„Hat das Gefühl, er ist was Besseres“
Nach Derby: HSV-Profi attackiert Schiedsrichter
19.04.2026 – 12:26 UhrLesedauer: 2 Min.
Der HSV verliert das Derby in Bremen. Nicolai Remberg kritisiert im Anschluss den Schiedsrichter. Der kann den Ärger um seine Entscheidungen nachvollziehen.
Das Nordderby zwischen dem SV Werder Bremen und dem Hamburger SV (3:1) hat auch noch nach dem Schlusspfiff eine Menge Gesprächsstoff geliefert. HSV-Profi Nicolai Remberg attackierte bei Sky Schiedsrichter Dr. Florian Exner.

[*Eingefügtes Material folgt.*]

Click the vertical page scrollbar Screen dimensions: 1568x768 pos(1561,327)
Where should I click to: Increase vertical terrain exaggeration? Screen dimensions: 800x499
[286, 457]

„Es ist immer mühsam, irgendwas gegen den Schiri zu sagen“, sagte der 25-Jährige mit Blick auf die entscheidenden Spielszenen, darunter eine Rote Karte gegen Philip Otele. Dann erklärte Remberg hinsichtlich Exner: „Ich habe das Gefühl, er explizt hat manchmal das Gefühl, er ist was Besseres. Man fragt immer ruhig und vernünftig und man wird immer weggeschickt. Und immer patzige Antworten.“
Gerade in solch einem hitzigen Spiel brauche es jemanden, „der auch mal Ruhe ausstrahlt“, so Remberg. Die Schuld für die Niederlage wollte er wiederum nicht bei Exner suchen. „Das will ich auch gar nicht, das mache ich nicht. Man muss sich an die eigene Nase packen“, sagte der Ex-Kieler. Die Rote Karte gegen Otele könne er „irgendwo sogar nachvollziehen“. Die Kommunikation mit dem Schiedsrichter habe ihm aber gefehlt.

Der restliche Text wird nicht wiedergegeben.